その他にも細々とした工夫はあるが、それらの知識は明らかに時代を先取りしたものだった。
なぜアカネがそのような知識を持ちえていたのか。
それは、アカネが月代と同じくA.W.Wに参加したプレイヤーの一人であるからに他ならない。
ライールはアカネの只ならぬ雰囲気を察してはいるが、まさか自分とは住む世界が違うとは思いもよらないことだった。
「しかし、相手にすべき敵兵力をなるべく無視するという戦い方は、僕のような生粋のマルクシアの軍人からすれば常識外れも甚だしい。僕自身は、君の主張に理解を示しているつもりだけど、いずれ横槍が入らないとも限らないかな」
「横槍というのは、たとえばゴブロフ皇帝とか、ですか?」
アカネの核心をつく発言に、ライールはたまらず苦笑いを見せる。
「まったく、君の前では僕も丸裸だ。確かに、適当な軍人の意見なら無視しておけばいいけど、僕らにすれば順調に見えるこの作戦も、皇帝陛下にはどう見えているか……」
「無謀な突撃と映っても致し方ないでしょうね」
「今頃、僕らのことをよく思わない将軍達がこぞってゴブロフに〝進撃を停止して包囲戦を展開させるべきです〟なんて囁いてるかもしれないね。まあ、僕とゴブロフの友情はその程度で裏切られるものじゃない、とは思うけどね。そんなに付き合い長くないけど」
ライールの茶化すような口ぶりに、アカネは型にはまった微笑みで応える。
「そんなに心配でしたら、ライール将軍自身が国家元首になられてはどうでしょう?」
ライールは、その冗談とも本気ともとれない大胆な発言に、ただただ笑う他なかった。
* * *
作戦総司令部への通信を終えたティナは、愛車〝グスタフ〟の車内で今後の方針を模索していた。

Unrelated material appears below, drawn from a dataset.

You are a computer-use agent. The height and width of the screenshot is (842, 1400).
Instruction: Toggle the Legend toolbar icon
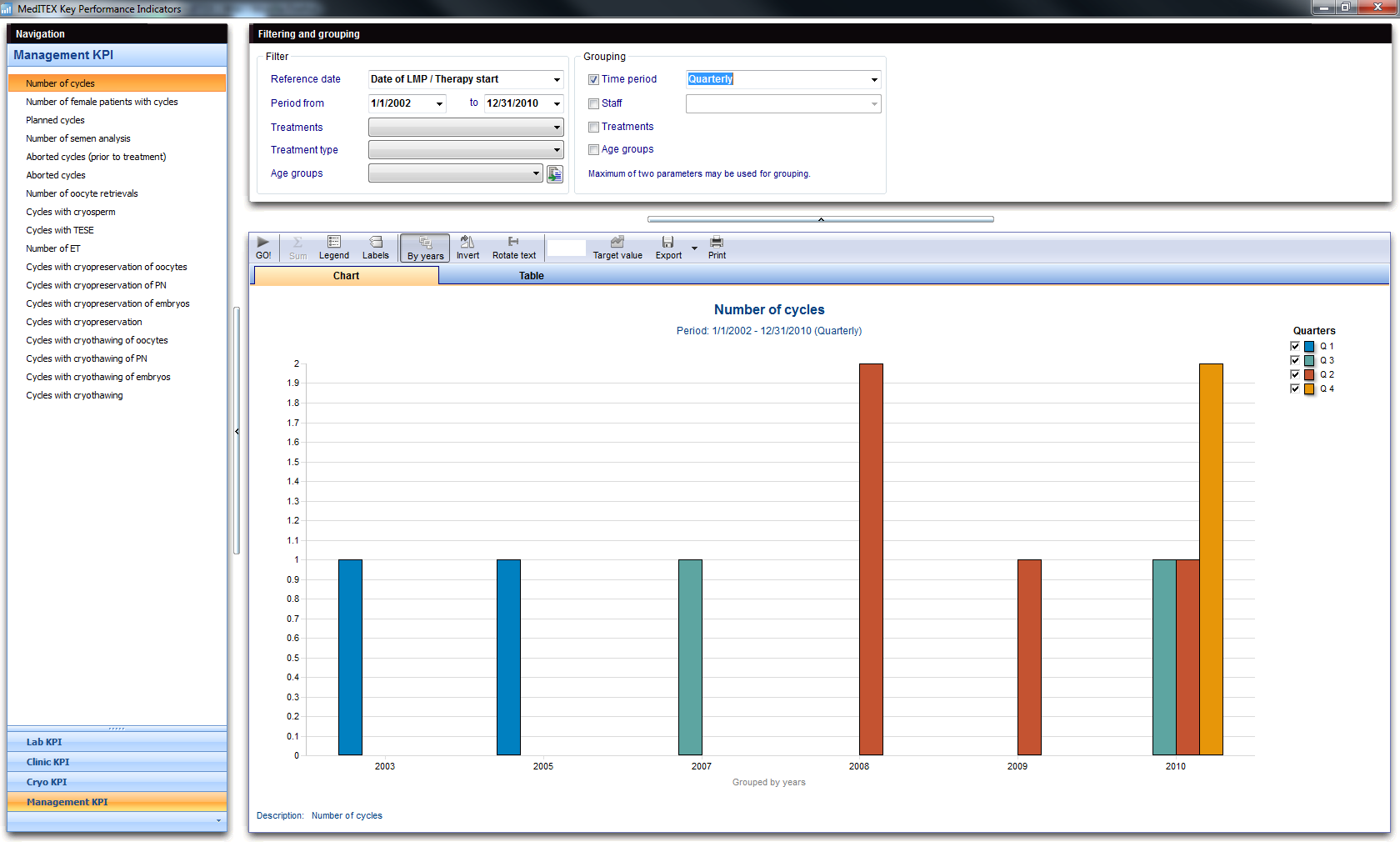(333, 248)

「さて、わたくしたちはこのまま敵を追撃して進撃を停滞させるべきか、それとも前線に留まり然るべきタイミングでもう一度包囲戦を展開するか、迷うところですわね」
車長のセシリアは周囲を監視しながらティナの言葉に応える。
「敵の進撃速度は想像以上ですねぇ。もし、私たちが追い付こうとしてもこっちの燃料が足りなくなるかと……」
「かといって敵の横っ腹を食い破ろうにも、協調すべき友軍は空挺と爆撃で混乱していますし、包囲環を形成できるほど戦力が充実してもいませんわ」
「手詰まりですねぇ……」
あっけらかんと言い放つセシリアに対し、ティナは爪を噛んで思案を続ける。
「このままでは、マルクシア軍が首都へたどり着いてしまいますわ……」
この予期せぬ状況において、一師団長であるティナは自分自身にできることの限界を感じ始める。
だが、その心配は無線手の呼びかけによってかき消された。
「師団長! 作戦総司令部より新たな命令が入りました!」
待ちわびたその通信に、ティナは飛びつくように問いかける。
「それで、司令部は何とおっしゃってますの」
「は、それが今すぐ追撃を中止し、東部に展開し攻勢準備を整えよ、とのことです」
東部――つまり敵が進撃している方向とは間逆のマルクシア国境側である。
ティナは待ちに待った命令の意図がくみ取れず、無線手に聞き返した。
「その言葉に間違いではありませんのね?」
「は、進撃中の敵を無視し、国境側へ展開しろという命令で間違いありません」
「お姉さま、ツキヨさん。あなたがたは、一体何を考えていますの……」
ティナは独り言のようにつぶやく。だが、迷いはなかった。
一師団長であるティナは、作戦を統括するレイラや月代を信じて動くほかないと端から決め切っている。
であれば、やることはひとつだ。
「我々は命令に従い、これより国境線に向けて移動しますわ。全軍、行軍用意!」
ティナの言葉を皮切りに、師団司令部はいそいそとテントや機材を片付け、移動の準備に向けて動き始めた。